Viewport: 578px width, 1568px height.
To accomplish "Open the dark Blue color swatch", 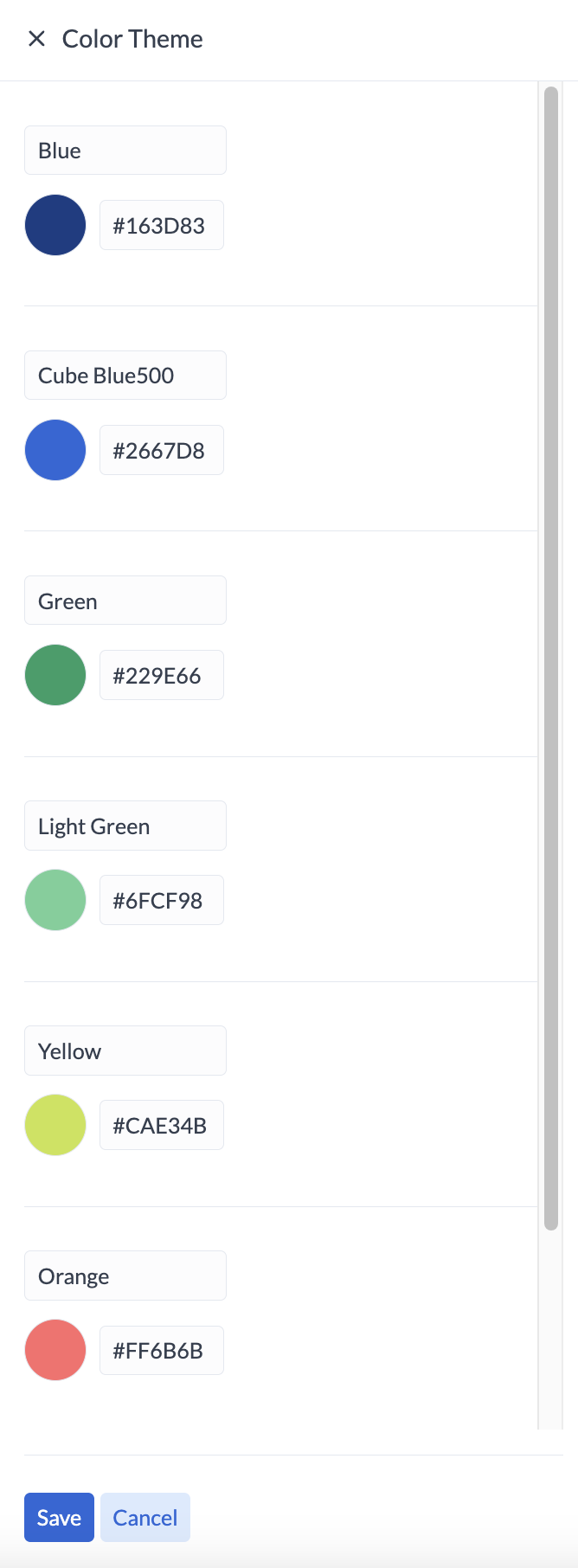I will (x=55, y=225).
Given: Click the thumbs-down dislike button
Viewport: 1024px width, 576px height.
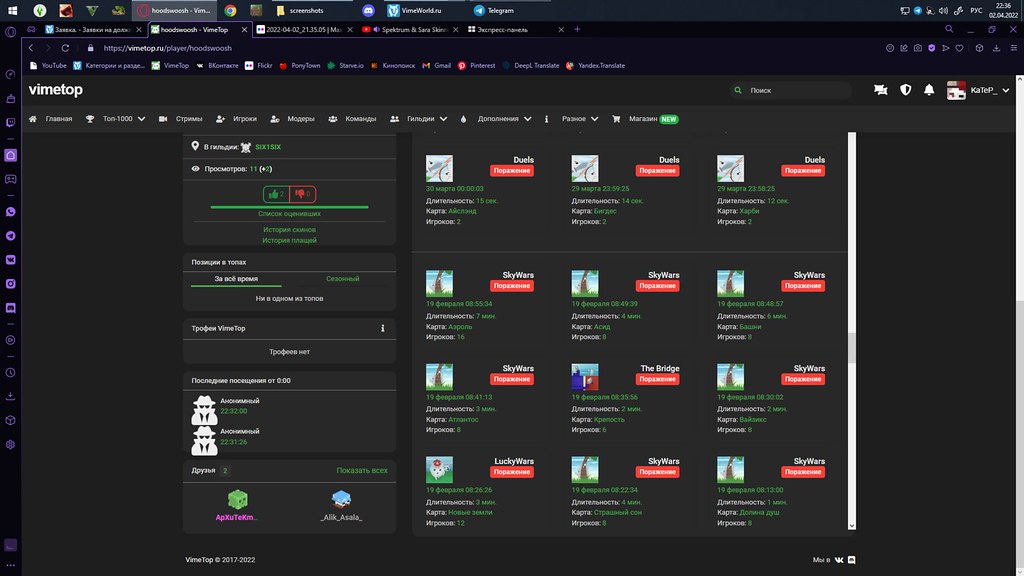Looking at the screenshot, I should coord(303,194).
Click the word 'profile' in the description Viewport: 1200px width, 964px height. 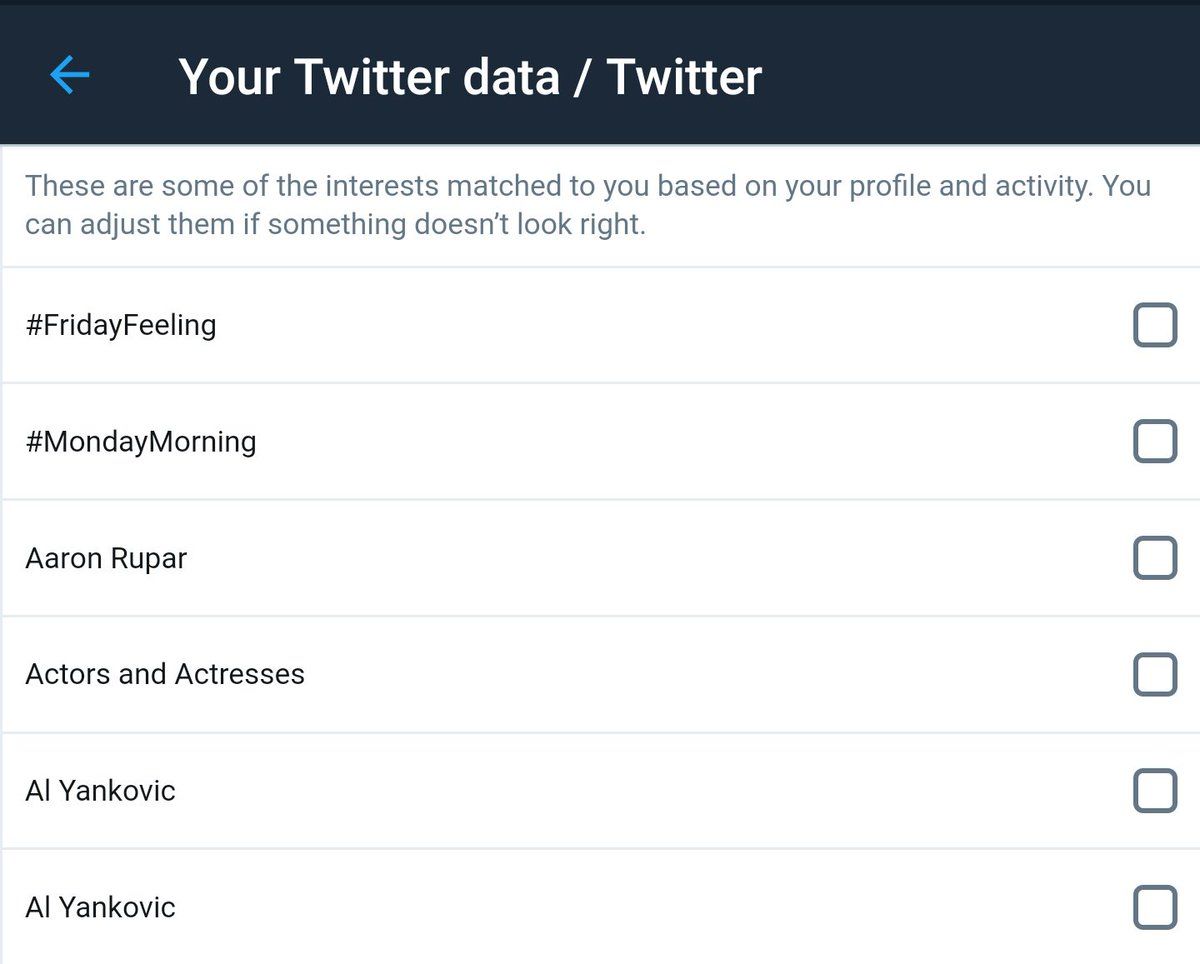886,186
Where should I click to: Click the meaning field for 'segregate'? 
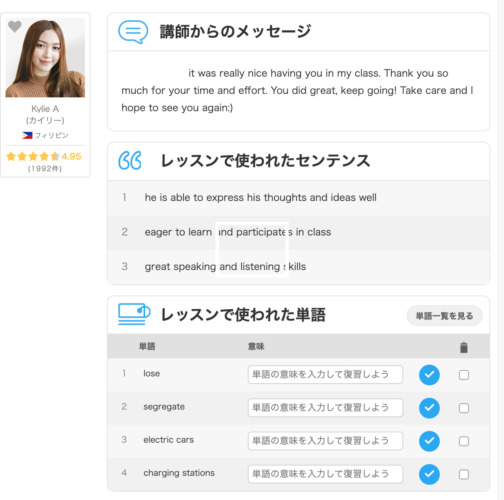(325, 408)
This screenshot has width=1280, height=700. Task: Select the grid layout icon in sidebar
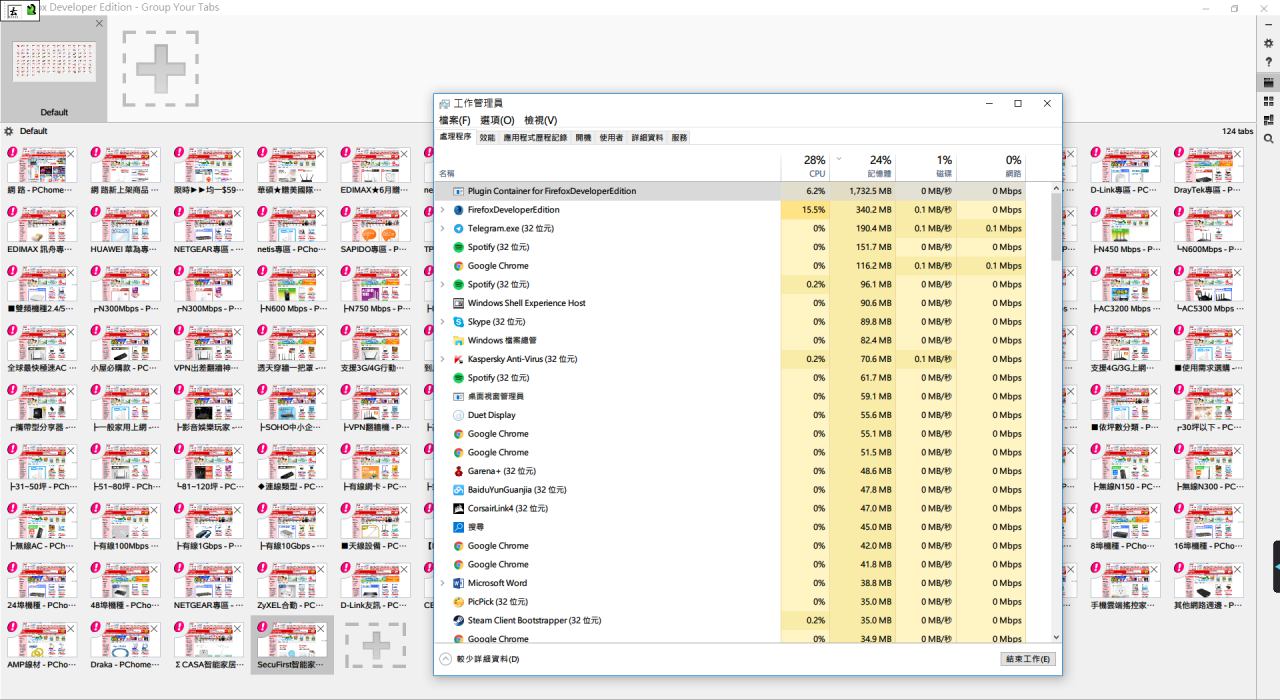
+ + + +
Starting with the line that holds "Where should I", print each line through the last one of the data exactly as written, but do not include the pictures.

Where should I click to: Click the meaning field for 'segregate'? 
(325, 408)
This screenshot has width=1280, height=700. Task: Select the grid layout icon in sidebar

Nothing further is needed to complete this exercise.